It's not just weight loss. It's health gain.
What do we mean by this?
Severe obesity or Morbid Obesity is a chronic disease that is associated with many health conditions such as heart disease and diabetes that contribute to a reduced life span. To put in bluntly – severe obesity kills. It kills as effectively as cancer! Next time you are in al old age home, look around and see how many morbidly obese people are present. Probably none, as most do not make it past their 60’s.
When you see the before and after results of some of our proud patients on this site, you see them smile and proudly display how well (and thin) they look. This thin appearance is “icing on the cake”. The real benefit is the cure or improvement is obesity associated health conditions (e..g. diabetes, sleep apnoea, high blood pressure, etc) and the reduction in the risk of death compared to being morbidly obese from 32-89% depending on the study.

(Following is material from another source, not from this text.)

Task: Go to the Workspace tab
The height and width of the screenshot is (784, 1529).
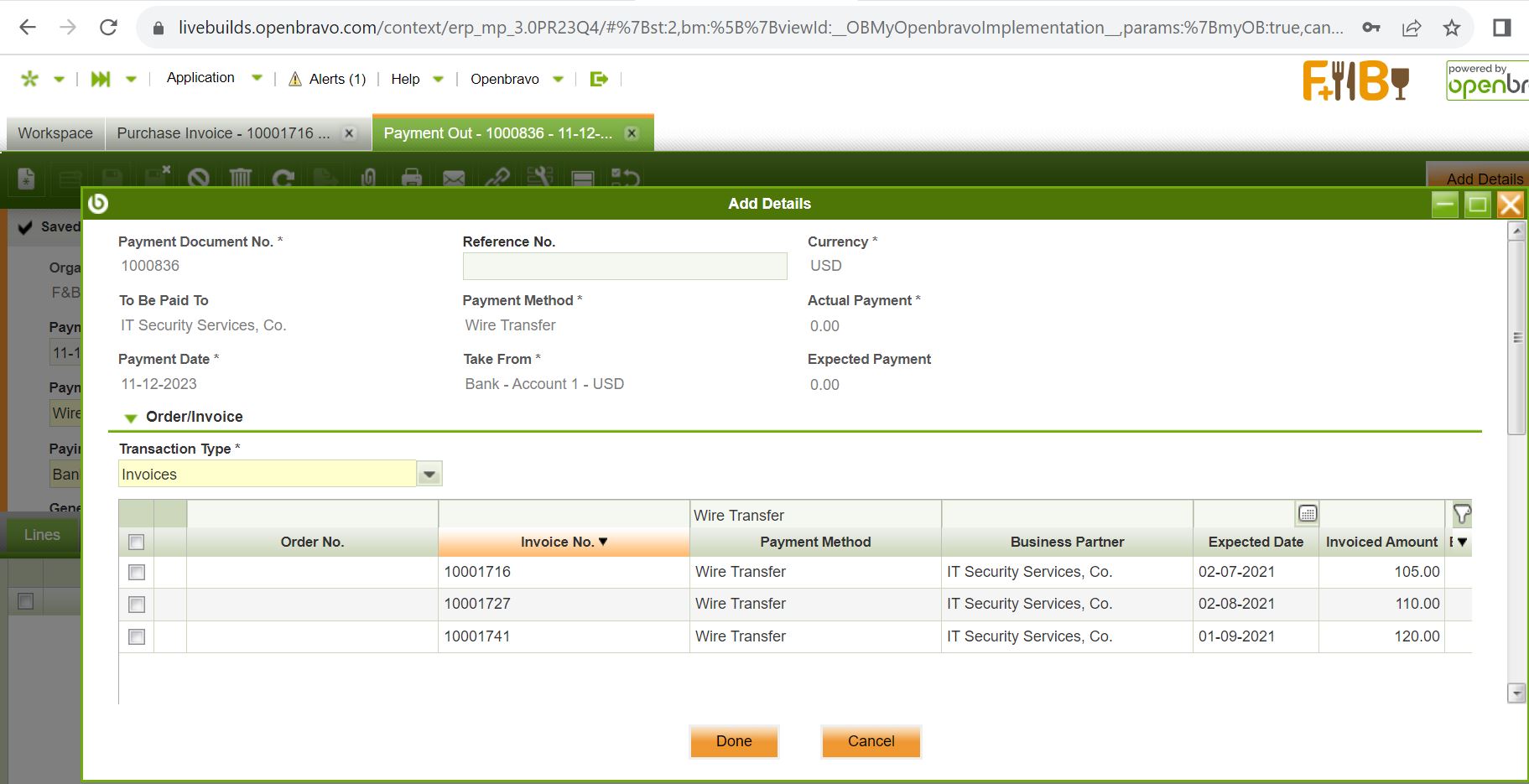Action: tap(55, 133)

Very few medical treatments (if any) come close to such permanent health benefits.
What is the scientific evidence for this? Here are some of the key research papers that provide this evidence.
- A special analysis (called a Meta-analysis) of 22,094 morbidly obese patients who had weight loss surgery was reported by Dr. Henry Buchwald and colleagues in 20041. Three operations were compared –restrictive (adjustable band and gastroplasty), combination (RY gastric bypass) and malabsorptive (biliopancreatic diversion with duodenal switch). Excess weight loss varied from 48% to 70%. In simpler terms, this means that if patients carried 100 extra pounds of weight, they lost 48 to 70 of these extra pounds and kept them off for the time of their follow-up. Diabetes was completely resolved in 77% of patients. Hyperlipidemia (increased lipids such as cholesterol) improved in 70% of patients. High blood pressure was cured in 62% of patients. Obstructive sleep apnoea was cured in 86% of patients.

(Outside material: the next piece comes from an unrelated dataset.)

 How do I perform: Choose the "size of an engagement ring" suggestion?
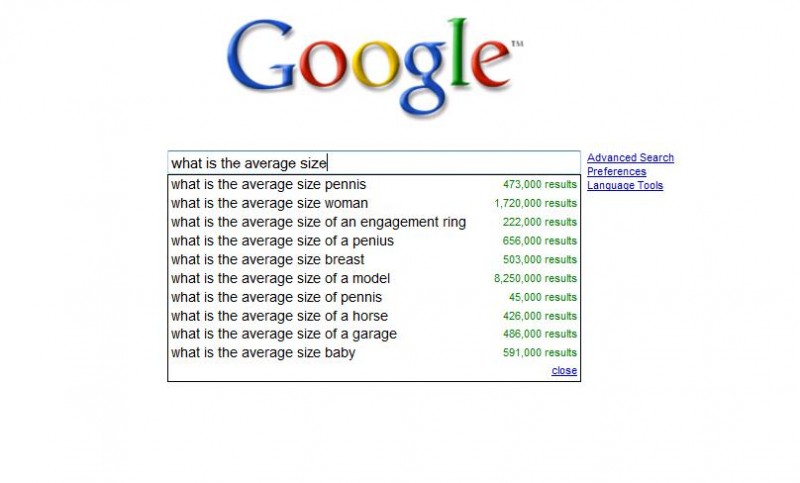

- We reported for the first time in 20042 that permanent weight loss through bariatric surgery reduced the risk of death by 89% compared to no surgery (and thus staying morbidly obese) in only 5 years of follow-up. We followed 1035 of our patients after bariatric surgery at the McGill University Health Center between 1986 and 2002. We compared their outcomes to a control group of 5746 who had no weight loss surgery over a 5-year period. Bariatric surgery resulted in 67% excess weight loss. Bariatric surgery patients had significant risk reductions for developing heart disease, cancer, diabetes, infectious, psychiatric, and mental disorders compared with controls. The absolute mortality rate in the bariatric surgery patients was 0.7% compared with 6.2% in controls. Statistical analysis showed this to be equivalent to a reduction in the relative risk of death by 89% in patients with the surgery. This study raised a lot of interest throughout the world and in Canada (as an example look up CTV news in the Recent Media section).

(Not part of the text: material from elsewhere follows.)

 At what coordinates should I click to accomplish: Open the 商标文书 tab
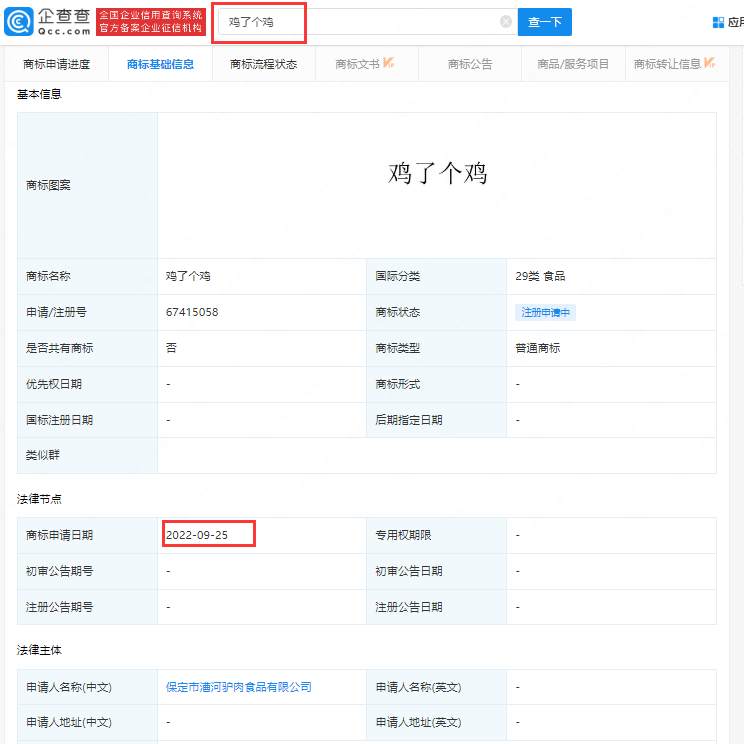click(x=358, y=64)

- The Swedish Obese Study3 is a longitudinal study of 2000 obese subjects treated with bariatric surgery or conventional medical means for more than 10 years. The no surgery controls lost or gained 3% weight over 15 years of follow up. Thee surgery group lost 30-40%% of their starting weight. The relative risk of death was reduced in the surgical group by 32%. The decreased mortality was due to reduction in deaths from heart attacks and from cancer.
- A group from Monash University in Australia4 compared mortality data from patients who had weight loss surgery (laparoscopic adjustable gastric banding) with patients who received conventional medical treatment (no weight loss surgery). Five deaths occurred in 6000 patient years in the surgical group, and 225 deaths occurred in 25,000 patient years in the no surgery group. This translated into a 73% reduction in the mortality rate (relative risk of death) in the surgically treated patients.
- A collaborative research project conducted in Utah5 compared mortality in 8172 patients who had undergone gastric bypass surgery with the same number of community controls matched for age, sex, and body mass index. The gastric bypass patients had a 40% reduction in mortality, with reduction in deaths from heart attacks, diabetes and cancer.
- Researchers from the University of Padova, Italy6, presented the long-term mortality of 821 obese patients who were treated with weight loss surgery (adjustable gastric band). These patients were compared with 821 age-, sex-, and body mass index-matched controls treated with conventional medical means (no weight loss surgery). A 62% reduction in mortality occurred in the surgery group (relative to the no surgery group) showing a significant survival advantage for the surgically treated subjects.
These studies complement those of Macdonald 7 and Flum 8 and confirm our findings which we reported in 2004.
The above studies show clearly that weight loss through bariatric surgery saves lives.